Under the law, it is illegal to employ children under 15 years of age except in "safe and light work." The Commissioner of Labor refers complaints about illegal child labor to the Attorney General for enforcement; however, no cases were prosecuted during the year. Children frequently were seen vending goods and food on Apia street corners. The Government has not made a definitive determination as to whether this practice violates the country's labor laws, which cover only persons who have a place of employment. Although the practice may constitute a violation of the law, local officials mostly tolerated and overlooked it. There were no reports of bonded labor by children; however, the law does not apply to service rendered to the matai, some of whom required children to work for the village, primarily on village farms (see Section 6.c.).
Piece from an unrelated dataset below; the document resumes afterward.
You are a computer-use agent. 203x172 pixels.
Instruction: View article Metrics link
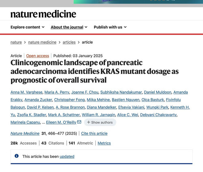coord(104,143)
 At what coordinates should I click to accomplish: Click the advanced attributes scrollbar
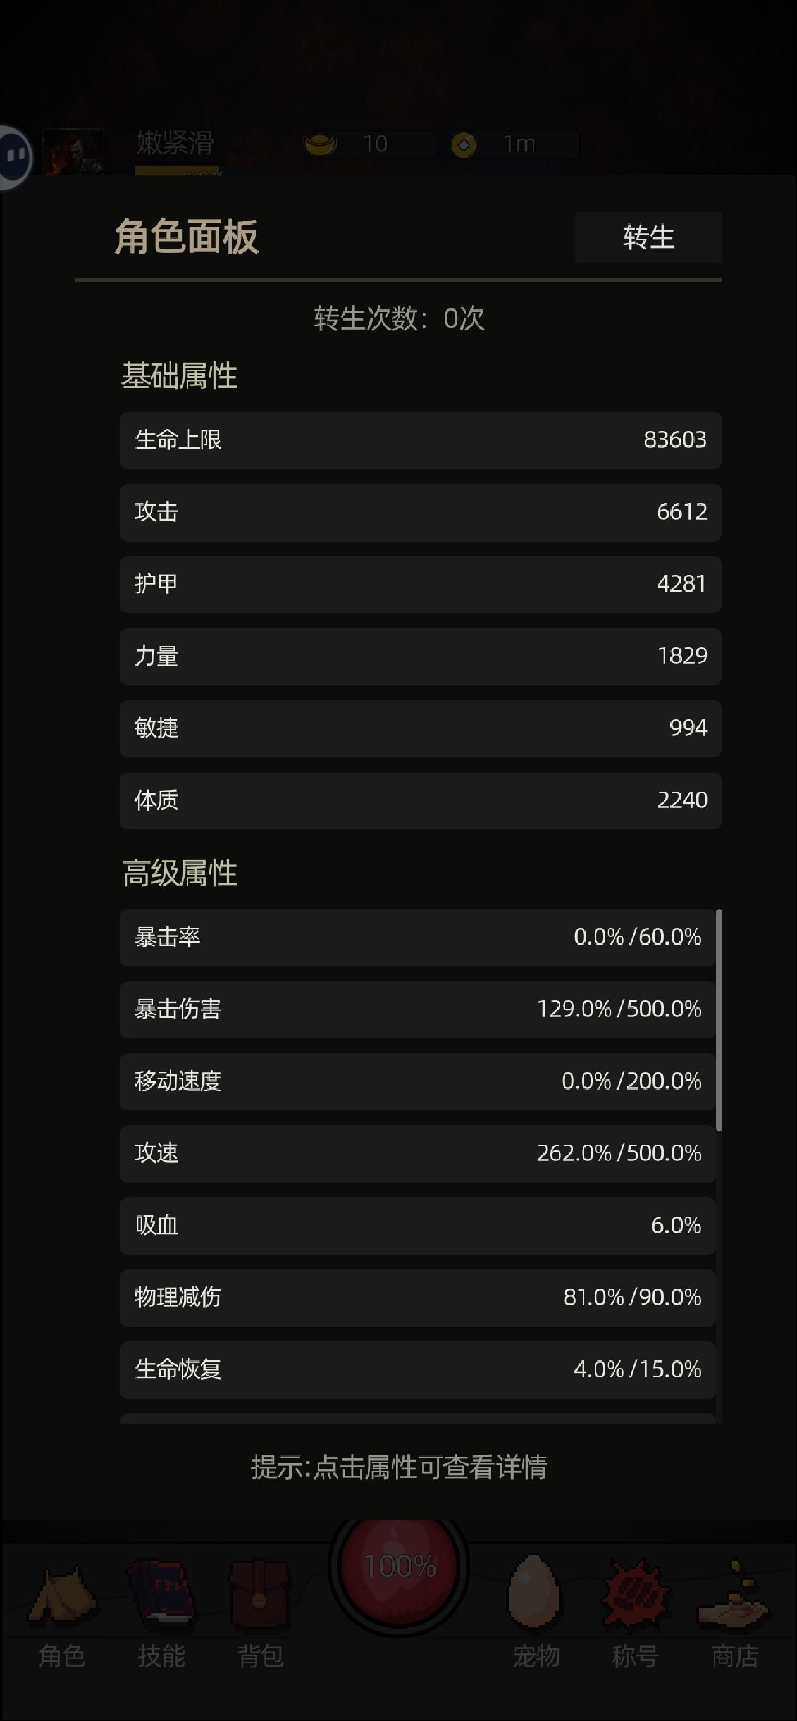pos(719,1020)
The extent of this practice varied by village, but it generally did not significantly disrupt children's education.

The country is not a member of the International Labor Organization (ILO) and has not ratified ILO Convention 182 on the worst forms of child labor.

e. Acceptable Conditions of Work

The law establishes for the private sector a 40-hour workweek and an hourly minimum wage of $0.55 (WS$1.60). An advisory commission to the Minister of Labor sets minimum wages. Wages in the private sector are determined by competitive demand for the required skills. This minimum wage sufficed for a basic standard of living for a worker and family when supplemented by the subsistence farming and fishing in which most families engage. The law provides that no worker should be required to work for more than 40 hours in any week.

The law also establishes certain rudimentary safety and health standards, which the Attorney General is responsible for enforcing. However, independent observers reported that the safety laws were not enforced strictly, except when accidents highlighted noncompliance. Many agricultural workers, among others, were protected inadequately from pesticides and other dangers to health. Government education programs were addressing these concerns. The law does not apply to service rendered to the matai. While the law does not address specifically the right of workers to remove themselves from a dangerous work situation, a report of such a case to the Commissioner of Labor would prompt an investigation, without jeopardy to continued employment. Government employees are covered under different and more stringent regulations, which were enforced adequately by the Public Service Commission.

Foreign workers are protected by law; minimum wage and working conditions standards apply equally to them. There were very few foreign workers in the country due to the high unemployment rate. Most foreign workers were educated professionals in technical and health services fields.

f. Trafficking in Persons

There is no statute that specifically addresses trafficking in persons. In February, police in American Samoa uncovered a prostitution ring in which up to 40 young women from Independent Samoa were lured to American Samoa with the promise of work as waitresses; once there, they allegedly were forced into prostitution. The Government cooperated with the American Samoan authorities' investigation and deported an alleged leader of the ring, who had fled to Independent Samoa, back to American Samoa for prosecution. The six Samoan women found in a brothel operated by the ring when the authorities acted to close it down returned to Independent Samoa.